Still watching the fallout from the Brexit.  It seems to have been a sadly obvious con, and one where opportunistic a-holes manipulated and scared people.  It’s a hideous synergy of crap news and awful people who got people to vote for destroying their economy and their country’s reputation.  Honestly, even if the UK doesn’t leave the EU (and I’m leaning to it won’t now) this makes people trust the country less.

It’s also a reminder that something may be imperfect, but may be a hell of a lot better than the alternative.  Which, politically, is what we should consider “good” to “excellent.”

So my big civic lesson from the Brexit is to keep up more on news.  I did anyway, but I sort of went back to my “news rituals” in force as I’d slipped on them.  That involves:

  • Checking my newsfeeds at least once a day in an app.
  • Reading long-form articles from reliable sources (I use the AP and Quartz) from said feeds.
  • I added Politifact to my news scan since it’s useful.
  • Doing my usual Twitter news scan.  Remember I have one list just for government, politics, and activism that helps me stay up to date.
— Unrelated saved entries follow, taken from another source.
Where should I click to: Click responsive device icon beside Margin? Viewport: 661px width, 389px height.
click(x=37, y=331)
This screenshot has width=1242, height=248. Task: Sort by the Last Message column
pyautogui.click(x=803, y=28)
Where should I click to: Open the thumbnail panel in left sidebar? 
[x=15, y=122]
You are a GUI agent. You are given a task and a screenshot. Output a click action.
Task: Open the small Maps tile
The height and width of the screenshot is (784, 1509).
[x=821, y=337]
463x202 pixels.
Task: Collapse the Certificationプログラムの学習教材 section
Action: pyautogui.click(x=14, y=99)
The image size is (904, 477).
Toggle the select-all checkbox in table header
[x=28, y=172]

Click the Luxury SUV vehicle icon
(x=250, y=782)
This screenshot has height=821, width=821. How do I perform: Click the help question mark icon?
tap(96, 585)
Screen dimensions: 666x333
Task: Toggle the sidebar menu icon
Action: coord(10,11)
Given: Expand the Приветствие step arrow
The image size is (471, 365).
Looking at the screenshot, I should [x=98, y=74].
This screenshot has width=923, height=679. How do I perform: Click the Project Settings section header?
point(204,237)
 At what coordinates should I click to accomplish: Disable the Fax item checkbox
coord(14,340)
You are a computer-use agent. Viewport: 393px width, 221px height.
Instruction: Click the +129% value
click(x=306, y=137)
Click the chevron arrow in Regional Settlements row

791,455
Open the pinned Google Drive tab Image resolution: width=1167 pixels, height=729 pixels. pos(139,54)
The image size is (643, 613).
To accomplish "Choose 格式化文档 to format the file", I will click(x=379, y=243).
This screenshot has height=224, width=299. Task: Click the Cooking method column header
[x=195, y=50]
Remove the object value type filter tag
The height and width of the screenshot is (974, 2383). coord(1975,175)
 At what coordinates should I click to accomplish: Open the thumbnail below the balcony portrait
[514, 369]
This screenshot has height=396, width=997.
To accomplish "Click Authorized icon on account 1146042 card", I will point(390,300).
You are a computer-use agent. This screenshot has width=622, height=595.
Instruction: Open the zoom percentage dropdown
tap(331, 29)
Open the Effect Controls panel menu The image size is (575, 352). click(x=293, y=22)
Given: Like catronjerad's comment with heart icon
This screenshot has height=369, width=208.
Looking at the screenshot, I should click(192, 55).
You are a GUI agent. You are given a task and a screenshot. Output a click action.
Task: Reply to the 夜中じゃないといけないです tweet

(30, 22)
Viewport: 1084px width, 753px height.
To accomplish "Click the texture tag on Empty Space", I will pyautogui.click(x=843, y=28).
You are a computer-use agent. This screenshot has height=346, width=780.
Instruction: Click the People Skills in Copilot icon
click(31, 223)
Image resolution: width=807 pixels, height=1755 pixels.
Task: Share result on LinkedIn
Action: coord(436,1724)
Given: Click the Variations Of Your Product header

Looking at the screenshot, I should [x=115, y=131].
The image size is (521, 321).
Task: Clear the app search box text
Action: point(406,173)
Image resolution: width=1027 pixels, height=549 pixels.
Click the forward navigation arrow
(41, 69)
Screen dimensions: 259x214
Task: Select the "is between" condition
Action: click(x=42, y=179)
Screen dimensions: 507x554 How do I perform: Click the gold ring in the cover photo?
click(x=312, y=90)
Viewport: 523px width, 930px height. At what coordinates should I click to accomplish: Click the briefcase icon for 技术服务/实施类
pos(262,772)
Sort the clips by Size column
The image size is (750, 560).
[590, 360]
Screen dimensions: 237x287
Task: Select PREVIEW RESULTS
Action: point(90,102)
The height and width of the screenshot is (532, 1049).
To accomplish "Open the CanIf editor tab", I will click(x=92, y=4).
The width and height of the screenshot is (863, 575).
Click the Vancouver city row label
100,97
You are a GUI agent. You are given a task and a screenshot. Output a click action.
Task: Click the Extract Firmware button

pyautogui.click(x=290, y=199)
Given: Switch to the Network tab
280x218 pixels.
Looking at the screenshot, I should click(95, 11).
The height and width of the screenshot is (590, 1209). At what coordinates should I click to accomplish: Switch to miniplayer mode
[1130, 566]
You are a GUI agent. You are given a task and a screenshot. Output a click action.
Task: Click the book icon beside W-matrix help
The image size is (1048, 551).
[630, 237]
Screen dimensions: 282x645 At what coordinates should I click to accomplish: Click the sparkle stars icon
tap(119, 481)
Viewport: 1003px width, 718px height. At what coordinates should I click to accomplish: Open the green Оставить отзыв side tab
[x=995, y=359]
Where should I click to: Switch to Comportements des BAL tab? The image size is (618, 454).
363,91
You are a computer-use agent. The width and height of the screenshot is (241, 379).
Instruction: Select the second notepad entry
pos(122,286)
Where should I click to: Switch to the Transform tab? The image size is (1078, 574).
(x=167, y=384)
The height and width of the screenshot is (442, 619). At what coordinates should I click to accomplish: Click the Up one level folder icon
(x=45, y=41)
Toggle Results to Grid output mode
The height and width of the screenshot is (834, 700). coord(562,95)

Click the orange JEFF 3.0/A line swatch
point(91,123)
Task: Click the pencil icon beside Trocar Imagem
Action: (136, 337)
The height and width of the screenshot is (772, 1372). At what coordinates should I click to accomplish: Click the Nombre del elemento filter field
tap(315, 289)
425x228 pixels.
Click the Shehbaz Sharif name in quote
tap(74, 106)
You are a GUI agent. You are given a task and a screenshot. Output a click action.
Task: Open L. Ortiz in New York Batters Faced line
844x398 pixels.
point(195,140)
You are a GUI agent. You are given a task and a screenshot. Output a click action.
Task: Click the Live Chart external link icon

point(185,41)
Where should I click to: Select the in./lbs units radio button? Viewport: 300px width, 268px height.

You can’t know everything; you can work to stay informed.

Political Engagement:

Now that I’ve got some leads on political orgs fitting my interests, I’m slowly gearing up.  That takes time as people are busy, but I’ve got an actual (almost sure not to be cancelled) political meeting coming up and am in contact with other volunteering options.

As noted my interest is voter registration right now, but as also noted I’m asking what my long-term interests are in political engagement.  I’m thinking beyond that education and communication.  It’s sort of exciting to think I can apply my hobbies and my career experiences to something.

Political engagement doesn’t have to be and shouldn’t be boring.  Look for what fits you.

 

– Steve

Civic Diary 4/7/2016

(This column is posted at www.StevenSavage.com and Steve’s Tumblr)

So remember my post on Citizenship? Where I’d post monthly or so on my experiments in being more civicly engaged? Taking it in a slightly different direction.

Welcome to the Civic Diary.

I figure as opposed to a monthly roundup, I’d share my experiments sort of whenever. That way I can get feedback and ideas and it may inspire others to do likewise on their attempts to be more engaged citizens.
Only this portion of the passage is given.